- API solutions: I tried https://openrouter.ai to get access to llama-2-70b-chat models but it was so slow (high latency) that I gave up.
- On my MacBook Pro with M1 Pro chip, I can only run models up to 34B, but the inference speed is not great.
- The Mac Studio with M2 Ultra costs around $7000 after tax.
> It's not upgradable but I think it's quite future-proof already with 192GB unified memory, no?
> I won't be able to run games on it but I'm not much of a gamer anyway.
> It weighs almost 8 pounds, meaning that I can carry it to work if I want to.
> It's energy-efficient and doesn't make me hate electricity...
> It's mostly compatible with llama.cpp, so no CUDA support (no exl2 or GPTQ).
> I might want to finetune/train models in the future. Is it possible to do LORA/QLORA on Mac?
- On the other hand, a PC:
> Is upgradable, but the question is: at what cost? If I want to add more VRAM I'll have to buy GPUs that cost between $1000-$2000.

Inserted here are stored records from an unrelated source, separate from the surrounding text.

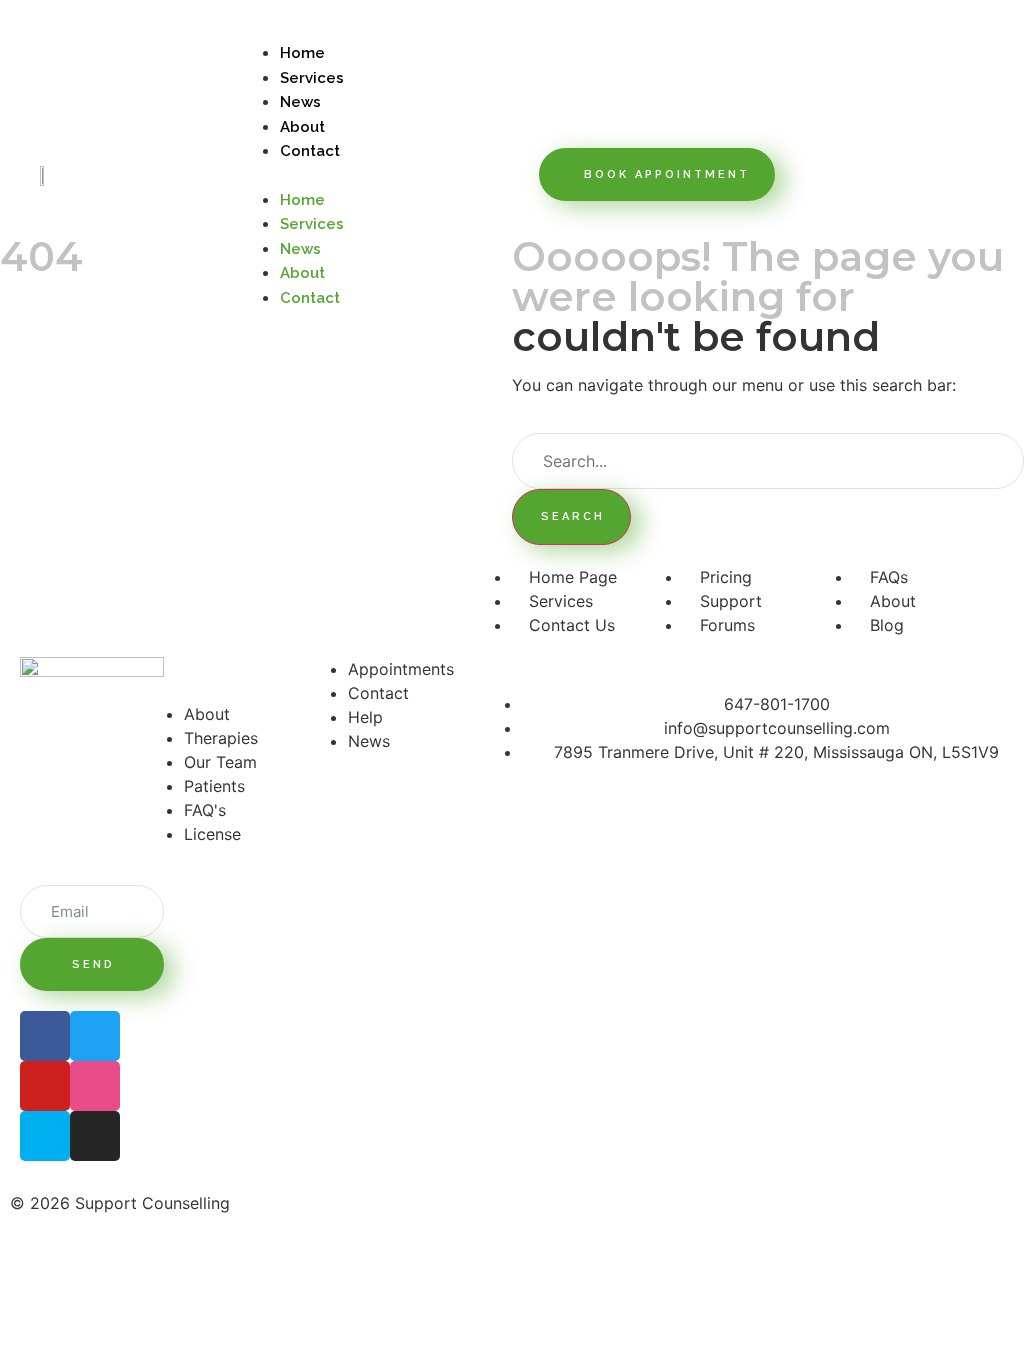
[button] (384, 175)
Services (312, 78)
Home (302, 53)
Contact (310, 151)
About (302, 127)
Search (573, 516)
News (300, 102)
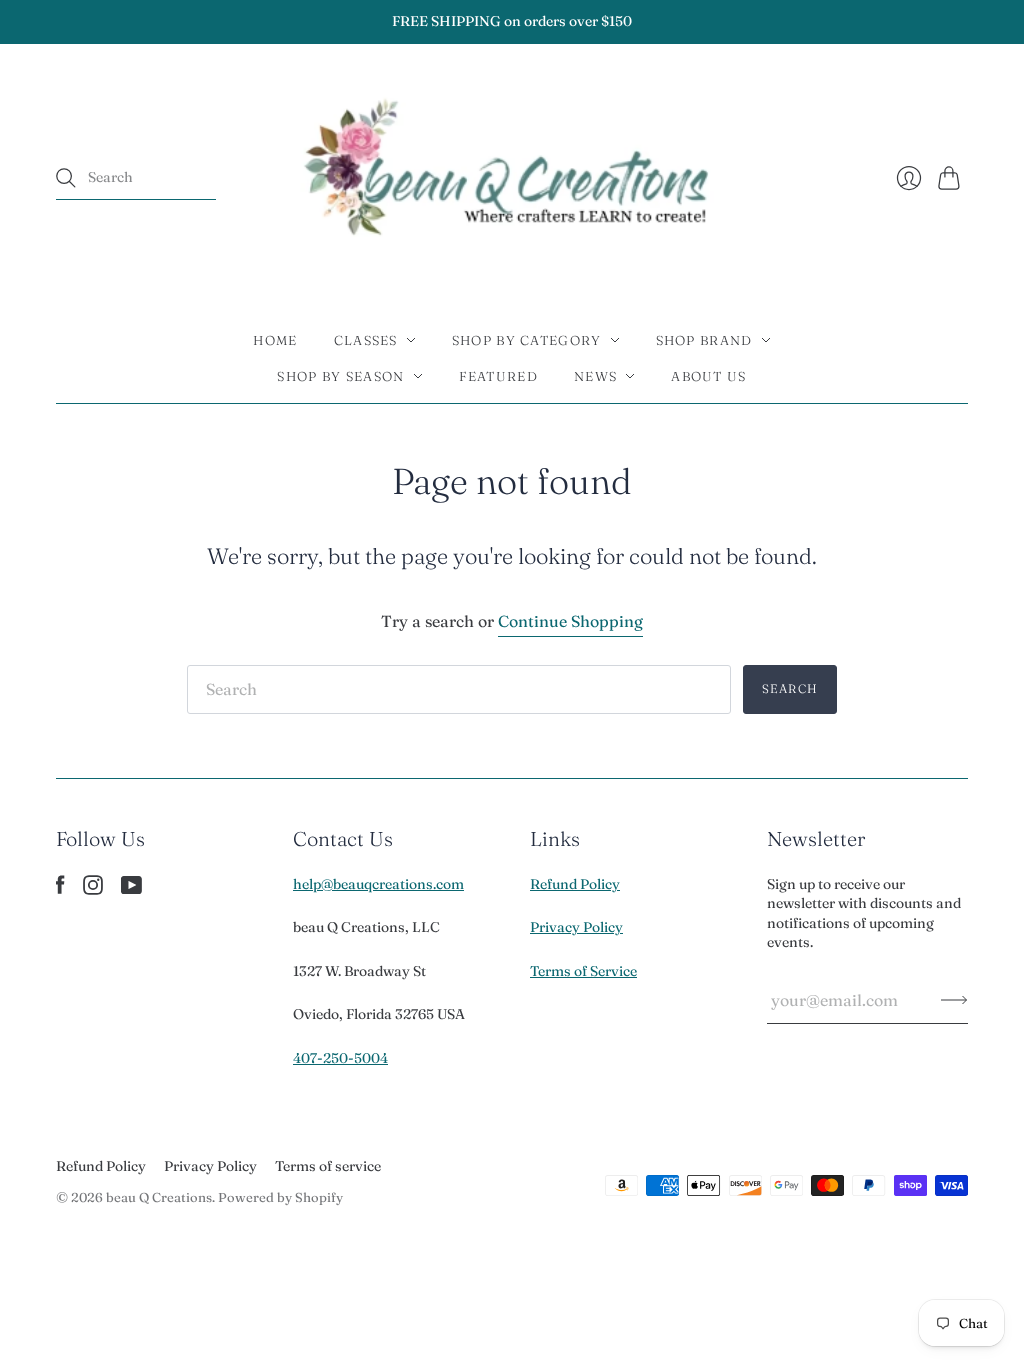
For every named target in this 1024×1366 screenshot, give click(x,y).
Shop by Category (527, 340)
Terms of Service (583, 971)
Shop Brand (704, 340)
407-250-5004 (340, 1058)
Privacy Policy (576, 927)
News (595, 376)
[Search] (66, 178)
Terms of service (328, 1166)
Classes (366, 340)
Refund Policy (575, 884)
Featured (498, 376)
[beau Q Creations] (512, 178)
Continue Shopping (570, 621)
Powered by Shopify (280, 1197)
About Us (708, 376)
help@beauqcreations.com (378, 884)
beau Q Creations (159, 1197)
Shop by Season (340, 376)
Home (275, 340)
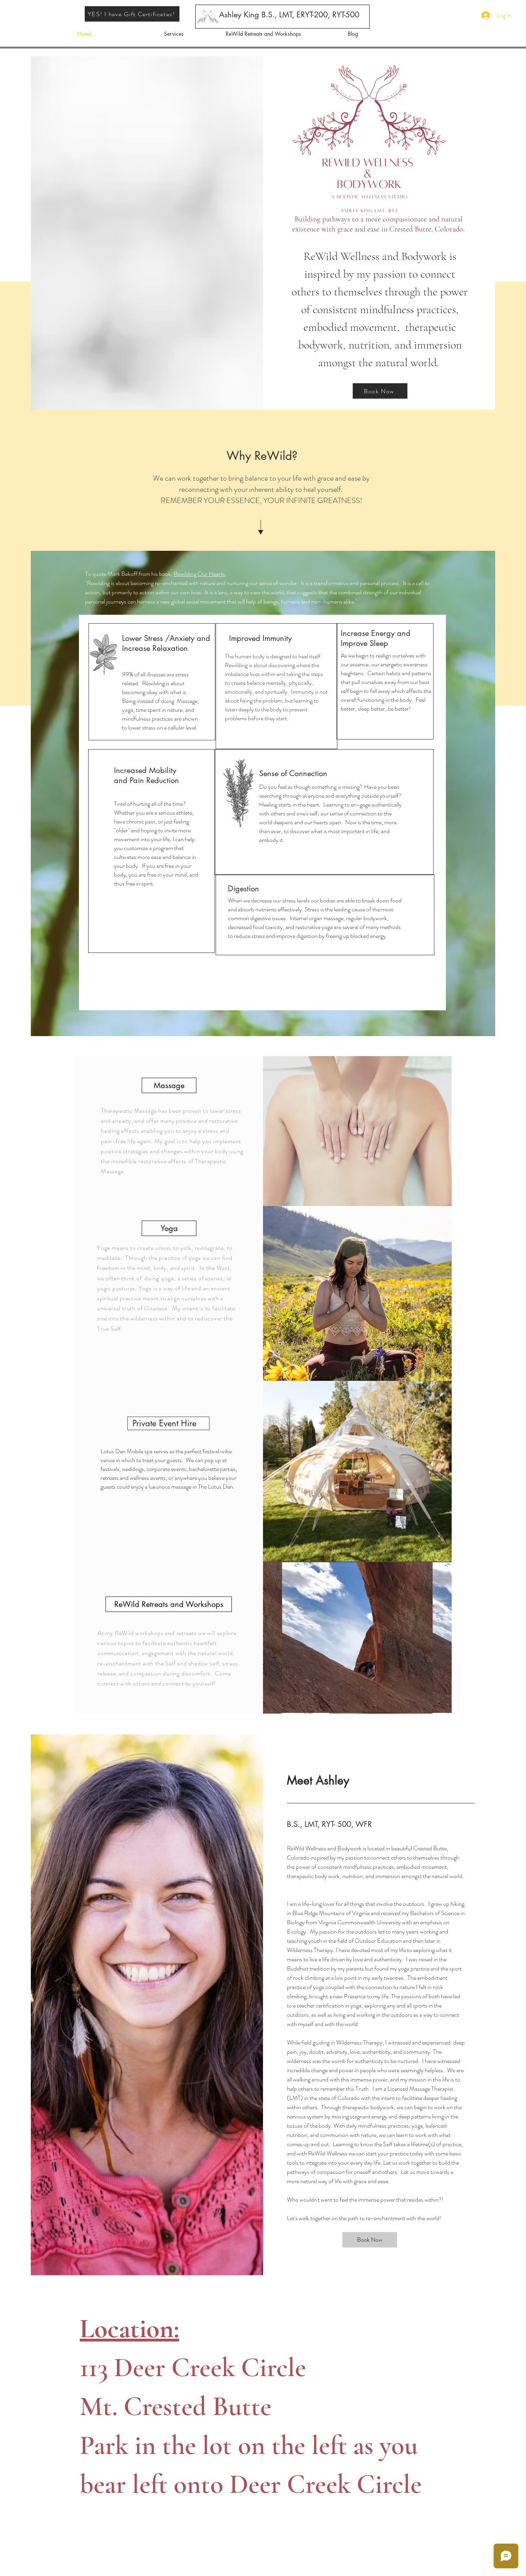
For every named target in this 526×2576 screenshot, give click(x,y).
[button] (169, 1604)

> Draws so much power, esp. with multiple GPUs, so I'll have to keep it at work and SSH into it.
> The case will be heavy and I can't just carry it to places.
> I get to run games on it if I want.
> But even with 2x4090s I get 48GB VRAM, way less than 192GB on the Mac.
> I get full CUDA support for ML and finetuning.
> More hassle to setup, configure, and maintain (esp. if I use Linux) compared to Mac which works OOTB.
- I've also tried cloud GPUs but the costs quickly add up. A100s are basically gone, and the rest are so-so. Since I can't let the VM run 24/7, I have to configure the VM every single time I want to run something on GPU, which takes around 30-40 minutes (including downloading the 70B models...)
I appreciate any comments you have about what I should do... Thanks!